Habitar con otra mirada | Arte en Asturias

Habitar con otra mirada

septiembre 19, 2013 Sin comentarios »
Habitar con otra mirada

:: á. a. rodríguez

«No vemos lo que está afuera sino nuestra propia mirada de las afueras, que no es lo mismo, pues no hay mirada sin ida y vuelta y, en consecuencia, sin la propia proyección y la posterior construcción que acomoda lo perceptivo a lo que somos: a cómo somos. El mundo exterior es, por ello, el pretexto para nuestras hipótesis de tiempo y forma: un gran asidero para sujetar nuestra conciencia de existir». Son las certeras palabras de Francisco Fresno, que desde ayer expone en Gema Llamazares una decena de pinturas en gran formato fruto de los analíticos trabajos sobre lienzo que viene realizando en los dos últimos años como hermosos cantos a la intimidad, el espacio y una naturaleza sutilmente transmutada por el paso de las horas.

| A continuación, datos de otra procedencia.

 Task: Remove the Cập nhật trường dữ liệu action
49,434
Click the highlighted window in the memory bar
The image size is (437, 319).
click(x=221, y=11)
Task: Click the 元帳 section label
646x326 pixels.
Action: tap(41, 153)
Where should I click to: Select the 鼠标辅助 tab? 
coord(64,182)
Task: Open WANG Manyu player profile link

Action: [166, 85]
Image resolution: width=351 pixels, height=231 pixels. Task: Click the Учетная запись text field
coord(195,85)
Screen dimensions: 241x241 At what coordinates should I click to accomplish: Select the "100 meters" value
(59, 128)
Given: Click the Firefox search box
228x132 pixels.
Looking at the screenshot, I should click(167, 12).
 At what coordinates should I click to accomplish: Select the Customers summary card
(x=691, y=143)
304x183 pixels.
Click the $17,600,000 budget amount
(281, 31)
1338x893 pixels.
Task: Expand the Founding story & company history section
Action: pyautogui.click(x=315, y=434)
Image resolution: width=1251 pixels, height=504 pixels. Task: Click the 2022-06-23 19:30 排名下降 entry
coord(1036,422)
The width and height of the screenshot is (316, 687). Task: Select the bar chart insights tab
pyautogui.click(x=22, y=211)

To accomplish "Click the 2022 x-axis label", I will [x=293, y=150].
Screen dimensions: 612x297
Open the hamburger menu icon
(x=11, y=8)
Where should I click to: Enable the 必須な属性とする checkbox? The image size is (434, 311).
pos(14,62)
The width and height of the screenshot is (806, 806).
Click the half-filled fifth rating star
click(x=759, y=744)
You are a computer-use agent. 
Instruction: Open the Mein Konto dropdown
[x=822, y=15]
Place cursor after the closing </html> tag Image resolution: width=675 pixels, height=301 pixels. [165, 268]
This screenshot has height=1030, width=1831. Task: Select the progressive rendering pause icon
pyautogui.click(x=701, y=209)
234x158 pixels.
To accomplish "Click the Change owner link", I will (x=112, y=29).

Las obras, como es habitual en el artista asturiano, atesoran una concienzuda recreación técnica, bebiendo de la historia del paisaje y las maneras impresionistas para tratar de superarlas jugando con las vibraciones lumínicas pero también con el tiempo, con depurados matices subjetivos y nuevas posibilidades del color, que Fresno desarrolla sobre la tela mediante analíticas reconstrucciones y ‘deconstrucciones’ de la imagen original, depurando, rasgando y restando pedazos de materia.

Más allá de cualquier arquetipo realista, la exposición es un reto para la mirada. «Los sucesos de nuestra percepción visual son como un taco de hojas que mantuviera su grueso mientras continuamente se va renovando al soltar unas hojas por su cara posterior y, a la vez, adhiriendo otras en su frente», escribe el pintor. «Surge y desaparece, generando de este modo una imagen densa y difusa, y convirtiendo así a quien mira en un particular centro dinámico del tiempo que va reconstruyendo su propia idea del mundo al ir aprehendiéndolo en tránsito». En efecto, las composiciones se desvelan en leves matices, obteniendo distintos efectos según el eje elegido para la mirada donde, una vez más, Fresno demuestra que su única frontera es la vitalidad. El pintor sabe que una explicación puede resultar bella, siempre que seamos plenamente conscientes de que la belleza no es la explicación, sino ese algo más impredecible capaz de superar la teoría o las prácticas. Así, Fresno evita marcarse límites, dando fondo y forma a su coherente trayectoria, que entiende el acto creativo como una consecuencia del creer, una forma de discurrir sobre las las pequeñas cosas y relacionarlas con lo cósmico. El ejercicio del arte como paradigma de libertad, porque «mantenerse creativo significa permanecer perdido de forma fértil». Perderse en los brazos del paisaje, como una suerte de ritual, avivando los colores y descubriéndose a uno mismo, habitando como siempre pero, quizás, de otra manera.